**Extrait du document:**
'''

Pourtant, la présentation de ce débat paraît simplifiée, dans son évidence, pour embellir l’image de Cicéron, alors que deux lettres échangées avec Atticus au moment du drame révèlent la complexité de la situation et la difficulté que Cicéron éprouva à choisir son camp, dans son hésitation à suivre Pompée.

En effet, le 17 février 49, il remercie de ses louanges Atticus qui célèbre ses actions passées et l’invite à en conserver le souvenir :

‘Nam quod me hortaris ad memoriam factorum, dictorum, scriptorum etiam meorum, facis amice tu quidem mihique gratissimum 531

Cet appel pressant à la mémoire, flatteur pour Cicéron, souligne une cohérence dans son activité, qui met en parallèle son action politique (factorum), ses discours (dictorum) et son œuvre de conceptualisation philosophique (scriptorum) pour mieux l’encourager à préserver cette cohérence dans le temps, à rester fidèle au souvenir qu’il a gardé de son glorieux passé. L’adresse prend donc la forme d’une exhortation au respect des engagements passés, à la constance dans la ligne suivie. Or, si Cicéron ne se montre pas insensible à un tel éloge, il n’en a pas moins du mal à assumer le départ pour la Grèce en compagnie de Pompée auquel l’encourage Atticus, car il considére que le général n’aurait pas dû quitter Rome.

Cicéron précise les raisons de sa résistance aux suggestions de son ami quelques jours plus tard, le 21 février 49 : il blâme Pompée d’abandonner tous les hommes d’honneur qui pourraient résister à César, comme Domitius — d’où sa méfiance envers les troupes pompéiennes, jugées peu fiables —, plus encore de laisser l’Italie à son ennemi 532 . En conséquence, Atticus tente à nouveau de retourner son culte de la memoria contre lui ; il a déjà loué son passé, qui devait l’inciter à choisir le camp pompéien parce qu’il est celui de la légalité. Mais passant de l’éloge au blâme, il lui reproche désormais de trahir ses serments passés ; il compte bien réveiller la mémoire qui semble lui faire défaut, pour le contraindre à respecter ses engagements à l’égard de Pompée. Car Cicéron affirmait alors qu’il valait mieux perdre avec Pompée que gagner avec les autres :

‘Quod enim tu meum laudas et memorandum dicis, malle quod dixerim me cum Pompeio uinci quam cum istis uincere, — ego uero malo, sed cum illo Pompeio qui tum erat aut qui mihi esse uidebatur 533

L’adjectif verbal memorandum traduit le caractère contraignant de la memoria : la négliger, c’est trahir ses engagements, les obligations de loyauté qui en découlent. Cicéron se trouve confronté à un dilemme : tenir une promesse qui lui déplaît ou suivre son instinct du moment, quitte à renier une valeur forte de sa philosophie morale, la memoria, qu’il a tant vantée par ailleurs 534 .

'''

**Données fournies:**
'''

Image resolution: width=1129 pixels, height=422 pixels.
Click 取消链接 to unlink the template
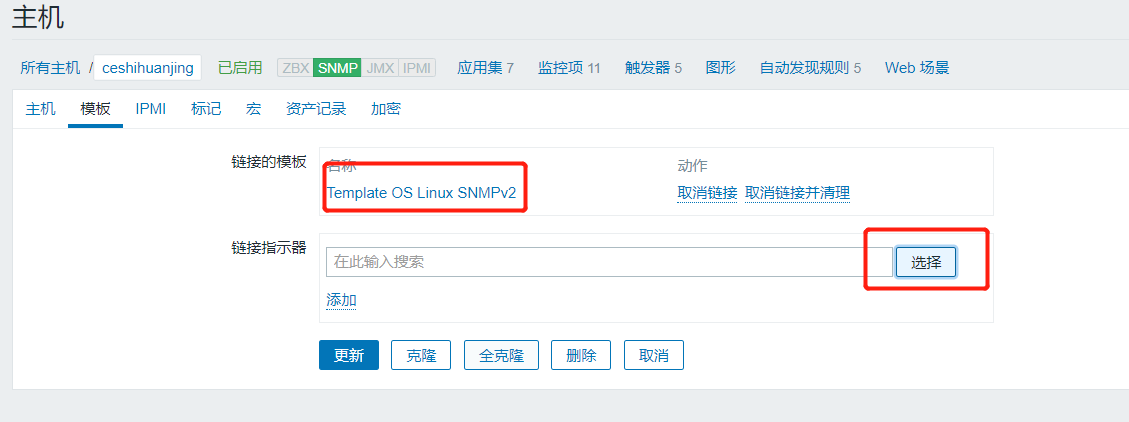click(x=707, y=193)
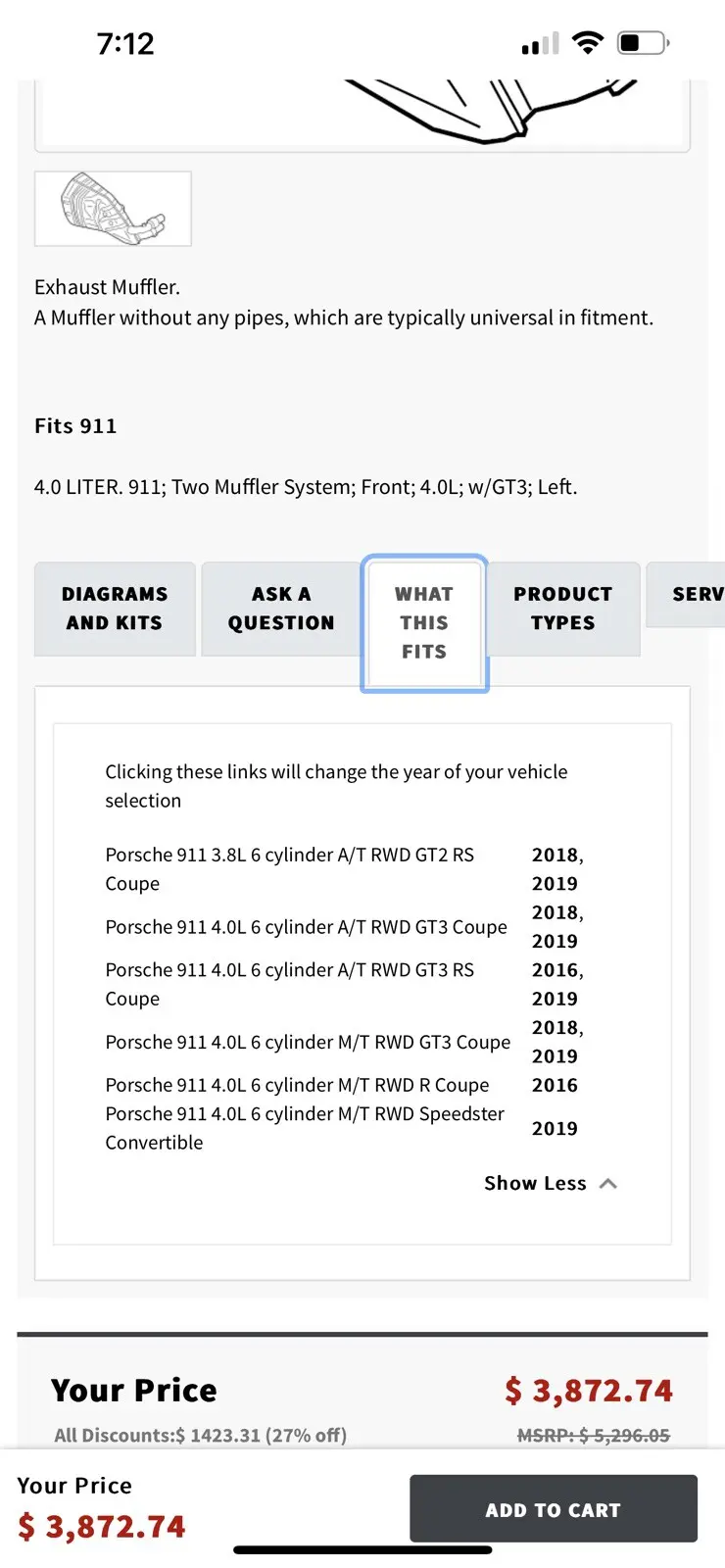Select 2018 for the GT2 RS Coupe
This screenshot has height=1568, width=725.
click(x=555, y=855)
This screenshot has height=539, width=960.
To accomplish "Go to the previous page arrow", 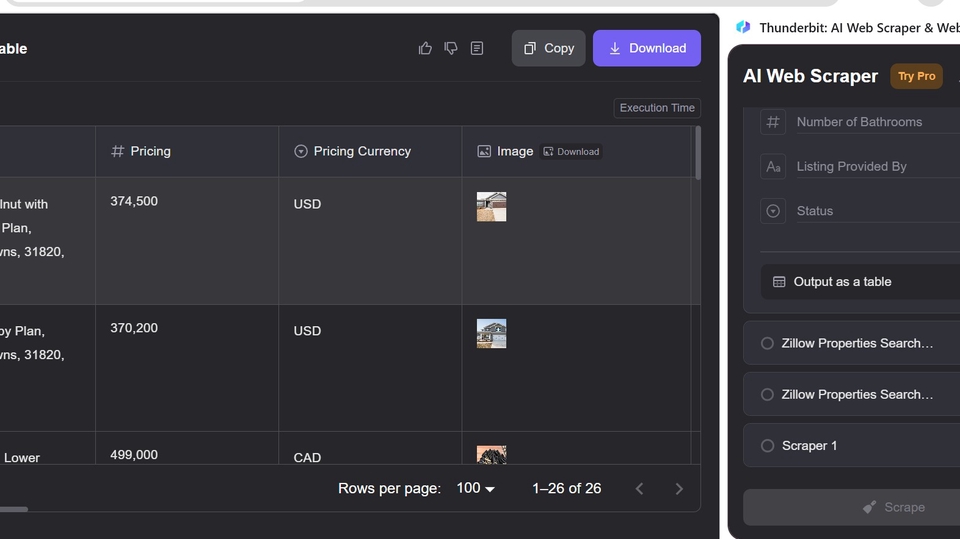I will point(640,489).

'''

**Consignes:**
[1] Condensez le paragraphe de l'extrait sur Cicéron qui commence par « Cet appel pressant à la mémoire », en conservant ses faits essentiels.
[2] Prolongez l'extrait sur le dilemme de Cicéron au-delà de sa dernière phrase.

**Corrigé des exercices:**
[1] L'appel d'Atticus à la mémoire, flatteur pour Cicéron, met en parallèle son action politique (factorum), ses discours (dictorum) et son œuvre philosophique (scriptorum). Il l'incite ainsi à rester fidèle à son glorieux passé et constant dans ses engagements. Sensible à cet éloge, Cicéron a pourtant du mal à accepter le départ pour la Grèce avec Pompée, auquel Atticus l'encourage, car il juge que le général n'aurait pas dû quitter Rome.

[2]
Sa réponse ne peut être satisfaisante : confus, il accable Pompée qu’il accuse d’avoir changé et de ne plus mériter la confiance qui justifiait son propre engagement oral. Il se décharge ainsi du poids de la memoria, se jugeant délié des obligations qu’elle impose par les manœuvres d’un Pompée lui-même peu fiable. Il prie donc Atticus de ne plus en jouer de façon aussi insidieuse à son encontre, considérant qu’il n’a pas trahi une memoria qui n’a plus lieu d’être par la faute de Pompée. Au bout du compte, Cicéron, après bien des atermoiements, fera ce qu’on attendait de lui, accomplissant le devoir que lui imposait le poids de la memoria — comme il l’exposait dans la lettre 480 adressée à Marius, évoquée plus haut —, pour se retirer une fois la défaite de Pharsale consommée, écœuré, mais satisfait d’avoir rempli ses obligations envers Pompée.

Ainsi se dévoile une approche sans doute plus nuancée de la memoria qu’on l’aurait cru. Cicéron se révèle capable d’en affiner sa perception pour finalement légitimer un comportement plus contrasté.

Notes
523.

Le 14 août.

524.

CIC., Att. V, 16, 1 ; lettre 207 : « Je crois devoir pourtant dérober quelques minutes à mon horaire, afin que tu ne penses pas que j’oublie ta recommandation. »

525.

Ibid. IV, 6, 3 ; lettre 113 : « Quant aux conseils que tu me donnes de rédiger cet écrit sur Hortensius, je me suis mis à autre chose : non que j’aie oublié ta recommandation ; mais, ma foi, j’ai été rebuté dès l’abord, parce que j’ai craint, moi qui passe pour avoir fait une sottise en ne supportant pas, quand il était mon ami, sa mauvaise humeur, d’en faire une seconde en mettant en plein jour, si j’écris quelque chose, les torts qu’il a eus »

526.

Cf. infra notre développement sur « Mémoire et histoire », p. 230 sqq..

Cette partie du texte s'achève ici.